An independent Catholic school for young women in grades 7-12

Out of the Box Thinking

Out of the Box Thinking
Annalee Petrella '22, Communications Intern

Never would I have thought that I would be building a crime scene out of a shoe box for a school project. Well ... not until I entered Mr. Andersen’s Forensics class for the first time. Then it didn’t come as much of a surprise.

Forensics at Ursuline is just one of the many classes that exceed the typical high school course selection. It’s not every day you hear teenagers learning about crime scene investigations, reviewing case studies, or honing the observation skills of a forensic scientist. Ever since entering Ursuline in the seventh grade, I have looked forward to the year in which I was eligible to take this class. Finally, junior year arrived, and Forensics appeared in the B block of my busy schedule. 

The newly modified schedule of Ursuline, thanks to the COVID-19 pandemic, has provided students with an hour and forty-five minutes of our first-period class every day. I know what you are thinking. An entire extra hour of class?? Trust me when I tell you that I, along with the rest of the student body, thought the same exact thing at first. This extra hour, otherwise known as Enrichment period, has served as a blessing in disguise. It has given many teachers the opportunity to implement new material to keep students engaged and excited, all while replacing two of the students’ classes in a day and ultimately relieving stress and reducing our workload. In Forensics class, Mr. Andersen has used this period to start interactive projects that coincide with and relate to what we are discussing in our standard class time. It is only November, and we have already completed multiple projects, one of my favorites being the transformation of a shoebox into a crime scene. 

This project was based on forensic scientist Frances Glessner Lee and her groundbreaking creation of the “Nutshell Cases.” The nutshell cases were doll-house-sized models of real-life crimes, specifically unsolved murders. These models were built for forensic investigators in training, and served as an example of the proper way to canvas a crime scene, with the goal of effectively uncovering and understanding evidence. From these “Nutshell Cases,” Mr. Andersen designed a project. We, the students, were to step into the shoes of Frances Glessner Lee and examine, interpret, and replicate unsolved historical murder cases using our creativity, imagination, and … a shoebox.

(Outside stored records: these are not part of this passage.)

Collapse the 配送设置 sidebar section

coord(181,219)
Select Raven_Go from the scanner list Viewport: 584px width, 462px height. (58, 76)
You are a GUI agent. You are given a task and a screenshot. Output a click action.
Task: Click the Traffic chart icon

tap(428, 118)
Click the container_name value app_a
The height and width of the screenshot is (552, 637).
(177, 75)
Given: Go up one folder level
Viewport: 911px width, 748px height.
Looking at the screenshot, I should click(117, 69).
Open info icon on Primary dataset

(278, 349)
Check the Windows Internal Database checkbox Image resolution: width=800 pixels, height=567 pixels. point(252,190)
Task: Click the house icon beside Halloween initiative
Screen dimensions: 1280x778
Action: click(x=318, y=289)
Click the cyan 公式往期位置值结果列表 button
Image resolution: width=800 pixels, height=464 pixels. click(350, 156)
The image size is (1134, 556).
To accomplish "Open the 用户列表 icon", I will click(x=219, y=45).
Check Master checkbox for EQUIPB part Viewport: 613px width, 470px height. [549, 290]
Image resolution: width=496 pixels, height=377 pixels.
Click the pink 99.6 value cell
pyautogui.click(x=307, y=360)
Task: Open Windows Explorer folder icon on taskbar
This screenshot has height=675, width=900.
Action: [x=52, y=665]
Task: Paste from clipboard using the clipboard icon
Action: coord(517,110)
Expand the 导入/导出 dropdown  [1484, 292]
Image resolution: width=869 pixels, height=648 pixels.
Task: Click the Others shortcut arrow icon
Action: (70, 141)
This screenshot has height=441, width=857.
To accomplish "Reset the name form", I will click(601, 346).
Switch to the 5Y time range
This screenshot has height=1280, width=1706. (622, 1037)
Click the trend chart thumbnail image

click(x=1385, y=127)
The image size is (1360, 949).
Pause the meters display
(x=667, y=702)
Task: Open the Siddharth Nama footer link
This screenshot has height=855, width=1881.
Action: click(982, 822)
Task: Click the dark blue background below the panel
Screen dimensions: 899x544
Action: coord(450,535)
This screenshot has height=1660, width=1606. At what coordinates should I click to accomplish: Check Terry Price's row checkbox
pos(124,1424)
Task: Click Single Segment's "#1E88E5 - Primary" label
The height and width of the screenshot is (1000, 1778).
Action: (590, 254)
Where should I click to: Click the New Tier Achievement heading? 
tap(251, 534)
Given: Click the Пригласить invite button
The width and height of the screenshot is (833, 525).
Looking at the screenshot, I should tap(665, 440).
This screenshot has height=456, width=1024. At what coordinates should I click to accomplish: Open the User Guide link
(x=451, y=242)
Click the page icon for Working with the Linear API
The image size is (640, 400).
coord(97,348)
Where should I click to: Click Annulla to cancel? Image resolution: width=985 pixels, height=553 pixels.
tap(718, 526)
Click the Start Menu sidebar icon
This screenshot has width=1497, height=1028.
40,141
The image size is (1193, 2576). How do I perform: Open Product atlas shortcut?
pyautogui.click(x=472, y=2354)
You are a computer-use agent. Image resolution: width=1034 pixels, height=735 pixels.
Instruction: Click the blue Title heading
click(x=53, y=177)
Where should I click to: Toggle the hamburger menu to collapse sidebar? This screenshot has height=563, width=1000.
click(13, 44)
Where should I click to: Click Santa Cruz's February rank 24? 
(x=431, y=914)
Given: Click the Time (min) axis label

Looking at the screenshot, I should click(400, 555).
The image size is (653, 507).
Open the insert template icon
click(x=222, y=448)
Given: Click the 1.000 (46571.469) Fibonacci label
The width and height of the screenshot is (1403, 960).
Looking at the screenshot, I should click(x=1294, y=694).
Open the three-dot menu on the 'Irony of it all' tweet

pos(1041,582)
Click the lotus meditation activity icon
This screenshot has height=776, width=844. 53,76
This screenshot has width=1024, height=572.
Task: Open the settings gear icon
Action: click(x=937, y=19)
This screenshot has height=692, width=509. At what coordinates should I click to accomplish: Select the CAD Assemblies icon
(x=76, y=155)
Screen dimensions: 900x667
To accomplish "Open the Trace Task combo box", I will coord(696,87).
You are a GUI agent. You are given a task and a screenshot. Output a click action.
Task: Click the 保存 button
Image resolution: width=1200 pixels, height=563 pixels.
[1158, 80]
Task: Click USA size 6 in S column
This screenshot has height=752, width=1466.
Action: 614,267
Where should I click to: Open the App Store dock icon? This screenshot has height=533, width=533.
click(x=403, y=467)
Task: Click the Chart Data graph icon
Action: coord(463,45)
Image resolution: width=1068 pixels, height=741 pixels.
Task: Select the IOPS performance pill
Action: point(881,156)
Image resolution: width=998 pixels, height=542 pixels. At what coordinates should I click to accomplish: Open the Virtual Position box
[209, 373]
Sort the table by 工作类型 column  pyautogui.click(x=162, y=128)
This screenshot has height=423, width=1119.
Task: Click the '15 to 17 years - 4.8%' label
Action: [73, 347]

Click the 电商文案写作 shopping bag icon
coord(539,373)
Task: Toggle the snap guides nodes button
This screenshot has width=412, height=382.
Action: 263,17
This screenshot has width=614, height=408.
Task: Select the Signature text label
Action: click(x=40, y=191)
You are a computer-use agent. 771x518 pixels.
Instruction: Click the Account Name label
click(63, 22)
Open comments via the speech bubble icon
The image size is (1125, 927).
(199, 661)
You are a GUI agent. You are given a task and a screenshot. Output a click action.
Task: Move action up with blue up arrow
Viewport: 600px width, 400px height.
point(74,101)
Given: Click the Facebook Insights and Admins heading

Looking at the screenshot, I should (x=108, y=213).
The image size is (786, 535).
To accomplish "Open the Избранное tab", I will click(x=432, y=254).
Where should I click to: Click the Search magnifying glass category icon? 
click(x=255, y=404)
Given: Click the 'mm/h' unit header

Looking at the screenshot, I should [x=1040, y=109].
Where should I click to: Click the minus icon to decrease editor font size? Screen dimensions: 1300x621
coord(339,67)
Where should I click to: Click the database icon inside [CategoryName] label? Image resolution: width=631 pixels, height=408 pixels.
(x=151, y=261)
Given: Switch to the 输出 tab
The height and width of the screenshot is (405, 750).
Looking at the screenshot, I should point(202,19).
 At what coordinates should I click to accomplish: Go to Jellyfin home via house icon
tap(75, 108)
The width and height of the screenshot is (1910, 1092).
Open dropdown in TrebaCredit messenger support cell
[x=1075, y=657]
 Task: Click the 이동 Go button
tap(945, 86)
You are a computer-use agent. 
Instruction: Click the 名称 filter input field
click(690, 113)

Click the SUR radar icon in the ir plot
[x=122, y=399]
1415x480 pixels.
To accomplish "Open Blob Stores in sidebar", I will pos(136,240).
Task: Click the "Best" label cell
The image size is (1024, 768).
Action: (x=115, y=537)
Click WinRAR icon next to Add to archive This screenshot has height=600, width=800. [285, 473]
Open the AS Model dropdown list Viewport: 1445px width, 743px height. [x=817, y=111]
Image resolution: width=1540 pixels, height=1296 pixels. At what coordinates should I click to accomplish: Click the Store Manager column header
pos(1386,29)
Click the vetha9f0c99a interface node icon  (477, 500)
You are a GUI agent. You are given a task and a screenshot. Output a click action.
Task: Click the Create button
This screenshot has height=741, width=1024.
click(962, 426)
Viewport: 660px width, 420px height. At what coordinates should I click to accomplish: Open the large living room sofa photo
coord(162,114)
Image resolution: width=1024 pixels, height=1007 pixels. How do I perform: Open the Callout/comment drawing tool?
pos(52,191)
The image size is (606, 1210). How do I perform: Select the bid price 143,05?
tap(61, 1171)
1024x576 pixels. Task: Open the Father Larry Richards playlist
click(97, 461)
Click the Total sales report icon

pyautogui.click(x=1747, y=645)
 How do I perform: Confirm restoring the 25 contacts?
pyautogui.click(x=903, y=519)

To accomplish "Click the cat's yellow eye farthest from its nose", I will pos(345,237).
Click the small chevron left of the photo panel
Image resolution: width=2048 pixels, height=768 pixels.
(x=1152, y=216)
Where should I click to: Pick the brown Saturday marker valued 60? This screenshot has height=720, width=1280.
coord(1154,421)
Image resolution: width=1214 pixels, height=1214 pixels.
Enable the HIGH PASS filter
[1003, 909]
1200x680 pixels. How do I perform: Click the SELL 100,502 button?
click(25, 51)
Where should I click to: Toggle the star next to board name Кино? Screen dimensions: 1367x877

Out of six potential murder cases, my partner and I were assigned the case of Marie Jones in the Red Bedroom. The first step was research. We analyzed the crime scene and summarized our findings into our own words. Second step: search for evidence. Once we found ten pieces of evidence and explained the role each of them played in the crime, we were able to start building. With our shoebox as the red bedroom, we found everyday tangible objects that corresponded with each and every piece of evidence found at the crime scene.  The result was a shoebox with a Polly Pocket taped to the base, a piece of tinfoil molded into a knife, and all the other evidence displayed in a similar manner, with red ink drawn everywhere as blood. I can confidently say that I would never have had the opportunity to learn about forensics, never mind build a crime scene myself, if it weren’t for my choice to attend Ursuline.